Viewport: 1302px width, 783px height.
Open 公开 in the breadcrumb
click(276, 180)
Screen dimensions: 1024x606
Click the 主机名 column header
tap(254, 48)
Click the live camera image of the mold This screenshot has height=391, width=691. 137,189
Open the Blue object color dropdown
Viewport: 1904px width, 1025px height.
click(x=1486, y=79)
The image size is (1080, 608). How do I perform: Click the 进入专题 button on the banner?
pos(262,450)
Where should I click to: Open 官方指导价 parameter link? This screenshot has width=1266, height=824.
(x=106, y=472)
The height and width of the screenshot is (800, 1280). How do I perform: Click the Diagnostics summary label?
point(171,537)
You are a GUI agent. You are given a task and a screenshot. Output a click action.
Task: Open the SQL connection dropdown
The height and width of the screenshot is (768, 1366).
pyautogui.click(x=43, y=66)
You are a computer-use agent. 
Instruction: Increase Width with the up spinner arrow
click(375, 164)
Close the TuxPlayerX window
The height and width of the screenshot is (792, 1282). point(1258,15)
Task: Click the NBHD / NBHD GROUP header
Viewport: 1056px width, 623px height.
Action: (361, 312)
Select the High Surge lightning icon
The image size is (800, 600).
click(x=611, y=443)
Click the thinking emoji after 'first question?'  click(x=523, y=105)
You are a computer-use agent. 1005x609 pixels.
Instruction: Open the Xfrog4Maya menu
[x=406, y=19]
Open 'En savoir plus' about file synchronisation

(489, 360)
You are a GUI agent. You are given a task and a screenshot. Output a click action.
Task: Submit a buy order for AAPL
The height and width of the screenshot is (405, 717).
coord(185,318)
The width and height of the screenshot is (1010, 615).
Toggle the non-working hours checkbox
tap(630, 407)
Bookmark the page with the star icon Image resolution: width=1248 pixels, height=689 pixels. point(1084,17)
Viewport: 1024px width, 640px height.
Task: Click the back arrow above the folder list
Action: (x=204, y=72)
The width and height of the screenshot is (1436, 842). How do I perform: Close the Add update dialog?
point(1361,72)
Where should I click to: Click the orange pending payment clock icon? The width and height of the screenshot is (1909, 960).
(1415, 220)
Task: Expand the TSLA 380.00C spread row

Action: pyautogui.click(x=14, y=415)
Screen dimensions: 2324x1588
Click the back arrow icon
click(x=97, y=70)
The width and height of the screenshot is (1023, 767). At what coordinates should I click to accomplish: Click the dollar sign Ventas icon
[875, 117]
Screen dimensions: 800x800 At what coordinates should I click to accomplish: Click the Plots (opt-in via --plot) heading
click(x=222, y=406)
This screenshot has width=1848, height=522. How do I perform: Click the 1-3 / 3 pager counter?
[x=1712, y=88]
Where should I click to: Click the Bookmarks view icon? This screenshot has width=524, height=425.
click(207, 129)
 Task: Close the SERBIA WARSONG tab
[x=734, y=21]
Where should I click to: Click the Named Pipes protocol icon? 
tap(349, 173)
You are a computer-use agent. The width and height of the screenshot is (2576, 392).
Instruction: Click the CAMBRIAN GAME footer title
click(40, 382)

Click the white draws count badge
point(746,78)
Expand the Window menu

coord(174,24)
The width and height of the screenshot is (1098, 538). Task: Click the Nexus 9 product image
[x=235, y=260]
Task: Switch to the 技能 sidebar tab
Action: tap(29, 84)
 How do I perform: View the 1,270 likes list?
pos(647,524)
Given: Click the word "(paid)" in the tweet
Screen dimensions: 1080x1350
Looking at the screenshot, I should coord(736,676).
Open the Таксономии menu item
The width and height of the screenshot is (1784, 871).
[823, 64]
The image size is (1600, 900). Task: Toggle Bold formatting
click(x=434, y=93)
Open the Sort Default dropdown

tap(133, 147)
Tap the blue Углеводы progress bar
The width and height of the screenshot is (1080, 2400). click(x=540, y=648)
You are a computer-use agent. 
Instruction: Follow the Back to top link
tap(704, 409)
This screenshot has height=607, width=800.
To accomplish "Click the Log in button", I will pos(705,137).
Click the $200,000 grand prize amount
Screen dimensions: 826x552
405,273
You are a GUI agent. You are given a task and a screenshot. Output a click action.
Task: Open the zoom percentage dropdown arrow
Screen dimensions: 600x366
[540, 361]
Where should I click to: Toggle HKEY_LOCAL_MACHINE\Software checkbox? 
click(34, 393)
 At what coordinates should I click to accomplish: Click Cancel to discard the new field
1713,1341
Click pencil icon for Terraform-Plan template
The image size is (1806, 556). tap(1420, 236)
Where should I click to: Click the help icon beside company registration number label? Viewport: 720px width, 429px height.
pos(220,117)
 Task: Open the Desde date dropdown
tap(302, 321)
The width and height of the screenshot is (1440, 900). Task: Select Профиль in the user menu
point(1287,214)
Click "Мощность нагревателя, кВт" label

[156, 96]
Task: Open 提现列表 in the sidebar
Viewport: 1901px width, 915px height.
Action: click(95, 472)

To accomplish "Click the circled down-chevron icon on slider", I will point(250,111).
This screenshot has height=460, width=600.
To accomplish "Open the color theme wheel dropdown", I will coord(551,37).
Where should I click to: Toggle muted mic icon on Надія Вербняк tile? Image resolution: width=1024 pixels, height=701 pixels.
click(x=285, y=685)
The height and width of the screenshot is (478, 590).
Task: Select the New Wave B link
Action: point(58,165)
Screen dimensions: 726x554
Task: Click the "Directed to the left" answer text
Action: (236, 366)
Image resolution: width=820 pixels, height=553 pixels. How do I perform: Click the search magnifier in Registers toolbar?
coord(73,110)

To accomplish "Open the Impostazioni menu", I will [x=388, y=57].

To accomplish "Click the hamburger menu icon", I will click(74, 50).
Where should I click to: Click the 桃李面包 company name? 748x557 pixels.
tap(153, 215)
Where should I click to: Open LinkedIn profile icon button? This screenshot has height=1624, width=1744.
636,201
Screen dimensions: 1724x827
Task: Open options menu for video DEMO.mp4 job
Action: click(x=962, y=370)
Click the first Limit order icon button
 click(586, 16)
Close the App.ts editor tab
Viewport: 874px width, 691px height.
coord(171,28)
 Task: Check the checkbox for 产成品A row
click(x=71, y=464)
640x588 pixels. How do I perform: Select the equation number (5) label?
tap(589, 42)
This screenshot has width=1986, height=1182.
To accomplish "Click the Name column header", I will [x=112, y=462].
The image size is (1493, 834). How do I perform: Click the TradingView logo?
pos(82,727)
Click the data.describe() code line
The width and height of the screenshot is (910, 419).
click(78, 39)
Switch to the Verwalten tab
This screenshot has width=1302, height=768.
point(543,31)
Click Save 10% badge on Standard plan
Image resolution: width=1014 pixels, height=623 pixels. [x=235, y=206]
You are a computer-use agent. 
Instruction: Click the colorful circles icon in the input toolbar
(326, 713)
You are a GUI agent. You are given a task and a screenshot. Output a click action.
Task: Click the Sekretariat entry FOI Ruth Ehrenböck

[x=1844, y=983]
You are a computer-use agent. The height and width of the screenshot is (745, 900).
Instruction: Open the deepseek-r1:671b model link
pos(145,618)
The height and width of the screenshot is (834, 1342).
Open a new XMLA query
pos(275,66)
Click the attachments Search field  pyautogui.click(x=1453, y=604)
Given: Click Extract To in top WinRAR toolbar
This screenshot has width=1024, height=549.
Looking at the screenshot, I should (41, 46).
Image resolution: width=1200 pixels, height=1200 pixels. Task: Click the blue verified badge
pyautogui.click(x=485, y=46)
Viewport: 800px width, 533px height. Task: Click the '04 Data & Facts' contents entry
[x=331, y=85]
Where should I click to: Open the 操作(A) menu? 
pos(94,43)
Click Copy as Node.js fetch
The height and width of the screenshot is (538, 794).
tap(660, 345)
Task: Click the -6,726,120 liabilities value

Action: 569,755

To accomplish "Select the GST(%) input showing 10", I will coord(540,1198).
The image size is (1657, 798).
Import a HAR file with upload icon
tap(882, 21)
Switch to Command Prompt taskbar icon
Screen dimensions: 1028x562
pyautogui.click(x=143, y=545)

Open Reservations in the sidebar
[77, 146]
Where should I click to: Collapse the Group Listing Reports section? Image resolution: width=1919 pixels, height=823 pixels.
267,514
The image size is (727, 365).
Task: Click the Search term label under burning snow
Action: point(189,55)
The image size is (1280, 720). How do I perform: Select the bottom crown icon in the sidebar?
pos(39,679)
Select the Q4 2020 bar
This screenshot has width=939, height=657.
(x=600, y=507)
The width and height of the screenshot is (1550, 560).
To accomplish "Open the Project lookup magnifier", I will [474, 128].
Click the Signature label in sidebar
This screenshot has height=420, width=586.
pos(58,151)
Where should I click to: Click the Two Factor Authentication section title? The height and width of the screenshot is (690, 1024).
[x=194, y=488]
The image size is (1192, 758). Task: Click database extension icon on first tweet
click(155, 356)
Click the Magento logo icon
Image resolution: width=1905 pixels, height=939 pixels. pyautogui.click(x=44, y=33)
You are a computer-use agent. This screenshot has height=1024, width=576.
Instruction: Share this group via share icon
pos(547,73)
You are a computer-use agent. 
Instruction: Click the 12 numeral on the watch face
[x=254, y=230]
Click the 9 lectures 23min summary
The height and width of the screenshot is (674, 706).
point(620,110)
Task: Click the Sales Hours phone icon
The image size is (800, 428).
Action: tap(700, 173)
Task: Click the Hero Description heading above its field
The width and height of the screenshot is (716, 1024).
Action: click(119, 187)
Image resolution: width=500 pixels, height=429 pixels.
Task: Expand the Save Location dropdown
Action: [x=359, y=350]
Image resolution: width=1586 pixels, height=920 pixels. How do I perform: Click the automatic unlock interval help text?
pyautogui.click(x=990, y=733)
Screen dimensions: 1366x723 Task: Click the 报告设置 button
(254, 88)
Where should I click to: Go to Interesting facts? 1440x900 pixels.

^^^^

**Brief**
Retype exactly the span of lines from the one with "Instruction: Click the 12" through the one with "Task: Click the Hero"; include both ends and omit the rest of the material.

**Solution**
Instruction: Click the 12 numeral on the watch face
[x=254, y=230]
Click the 9 lectures 23min summary
The height and width of the screenshot is (674, 706).
point(620,110)
Task: Click the Sales Hours phone icon
The image size is (800, 428).
Action: tap(700, 173)
Task: Click the Hero Description heading above its field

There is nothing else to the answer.